Due parole conclusive sul lato dei finanziamenti. Da chi devono venire i sopracitati 25 miliardi? La cosa migliore sarebbe se provenissero dall'emissione di debito europeo e non di debito italiano, già molto alto. L'intera Europa dovrà fronteggiare l'emergenza medica ed economica del coronavirus. Non sarebbe questo il momento di dar prova della capacità di muoversi insieme con un'emissione di eurobond cioè di titoli emessi da un'istituzione europea? Se un'emissione di eurobond non fosse possibile, sarebbe necessario emettere debito italiano.
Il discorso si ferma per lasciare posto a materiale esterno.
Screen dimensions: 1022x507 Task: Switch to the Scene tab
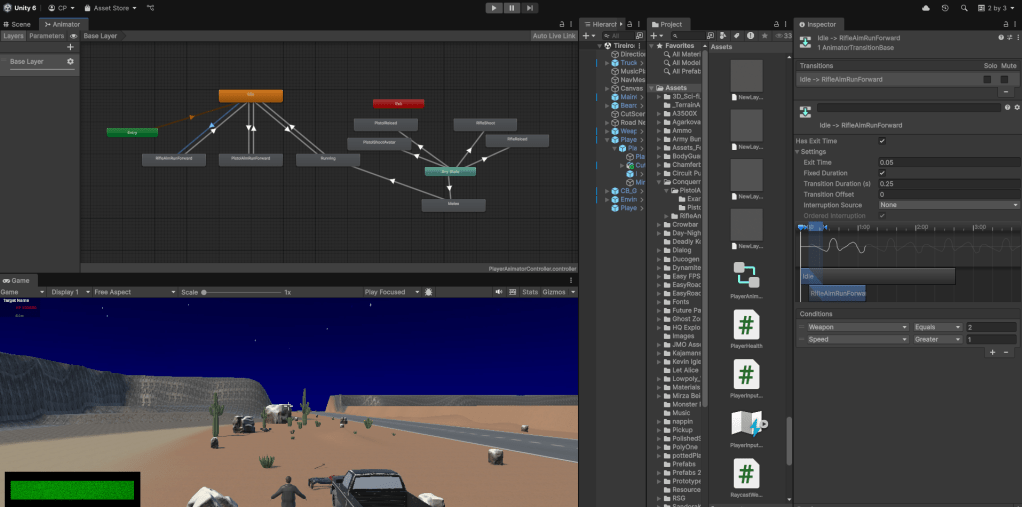(18, 23)
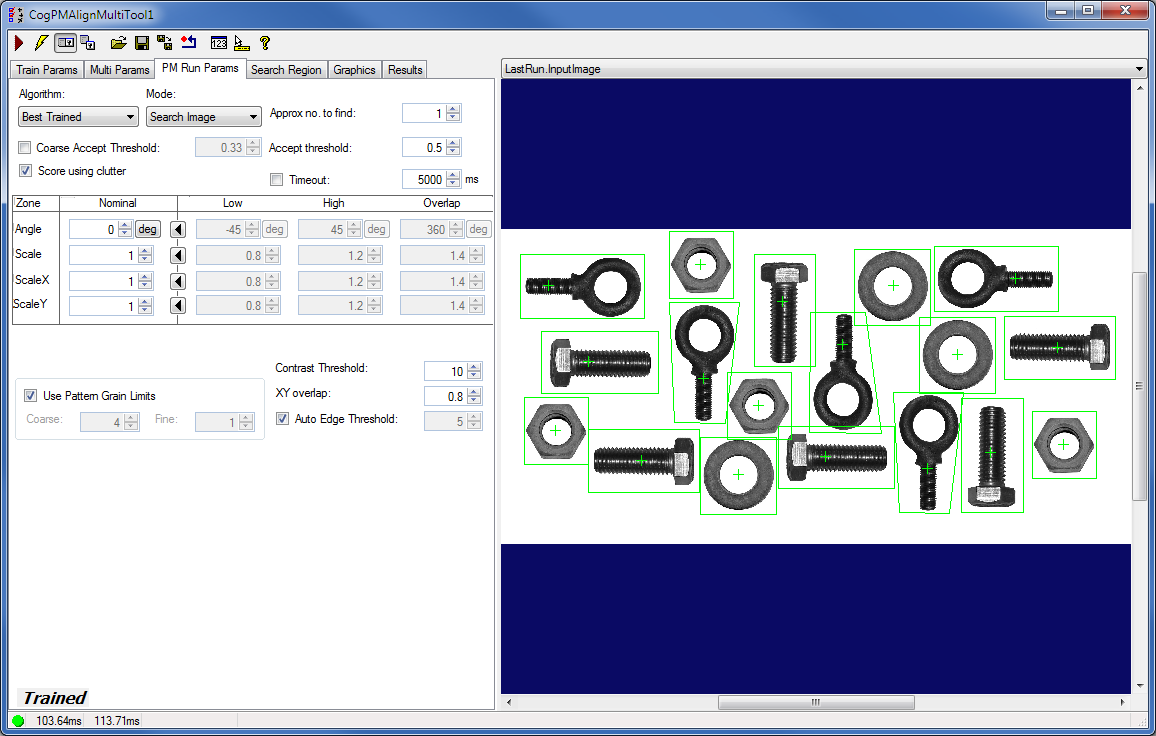Screen dimensions: 1156x736
Task: Save the tool using the floppy disk icon
Action: coord(141,43)
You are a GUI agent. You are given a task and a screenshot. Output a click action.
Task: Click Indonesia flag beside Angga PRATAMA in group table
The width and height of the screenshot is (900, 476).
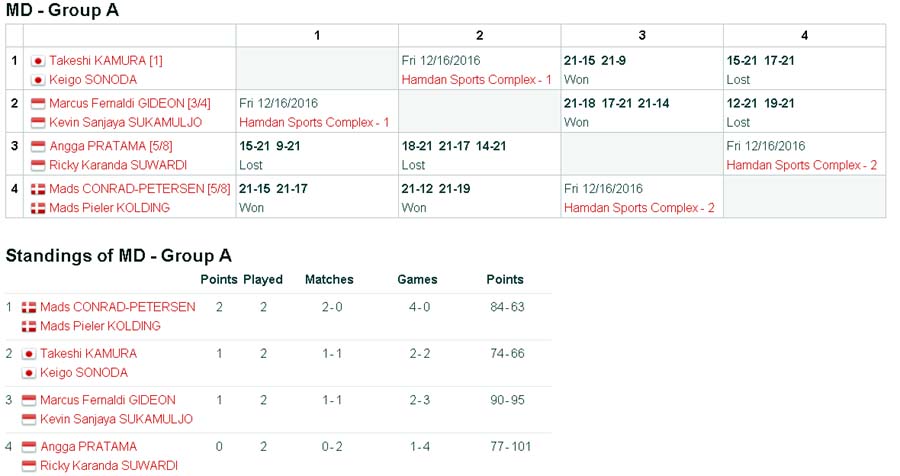pos(38,147)
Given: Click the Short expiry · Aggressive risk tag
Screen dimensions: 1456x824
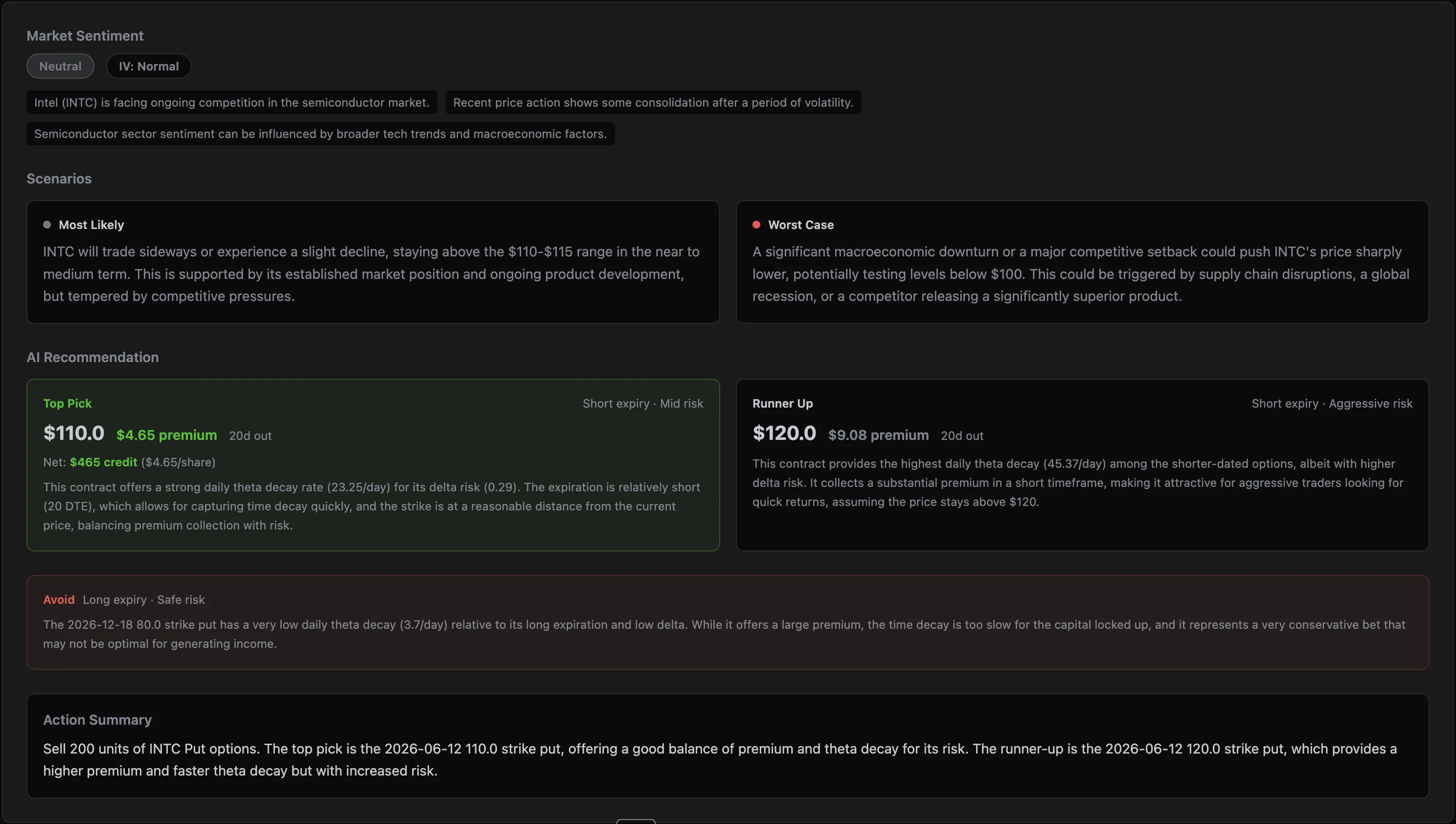Looking at the screenshot, I should [x=1332, y=404].
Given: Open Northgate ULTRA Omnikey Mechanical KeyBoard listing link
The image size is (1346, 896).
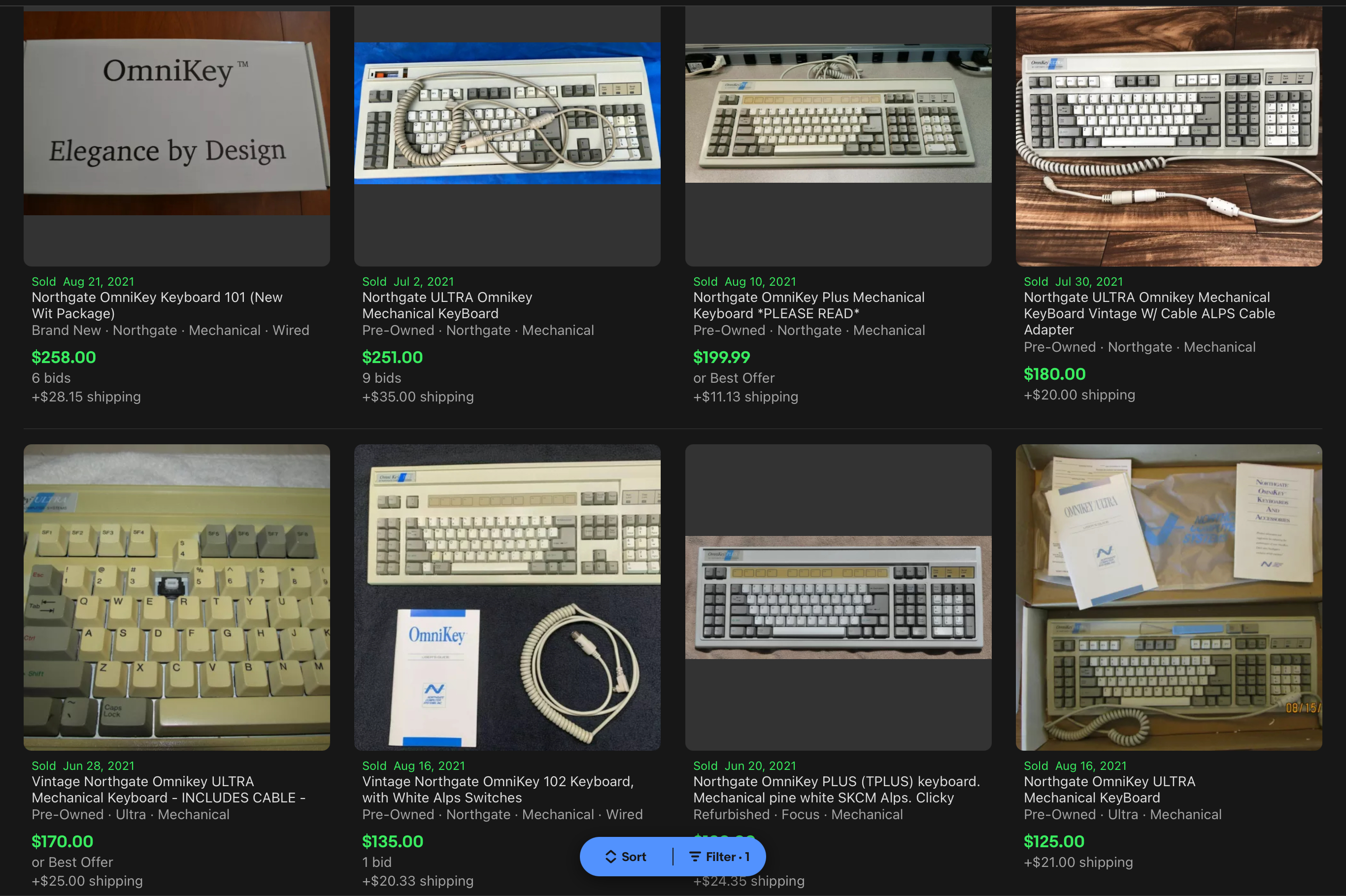Looking at the screenshot, I should click(447, 305).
L'Unione Europea dovrebbe reiterare che, vista la natura straordinaria dell'intervento reso necessario da sviluppi esogeni e in presenza del rischio di una probabile recessione europea, un aumento del deficit, anche oltre il 3 per cento del Pil, sarebbe in linea con le regole europee. Certo, il giudizio finale dipenderebbe dai mercati finanziari. Ma per ora i mercati dei titoli di stato hanno reagito in modo misurato: il tasso di interesse sui Btp decennali, pur in aumento, è ancora basso (1,3 per cento). Un rafforzamento degli acquisti di titoli da parte della Bce potrebbe rassicurare ulteriormente i mercati. Infine, sarebbe utile se, appena stabilizzata la situazione sanitaria, il governo desse prova di saper portare avanti quelle riforme che sono necessarie ad aumentare la capacità di crescita del nostro paese, una condizione essenziale per mantenere la sostenibilità del nostro debito pubblico.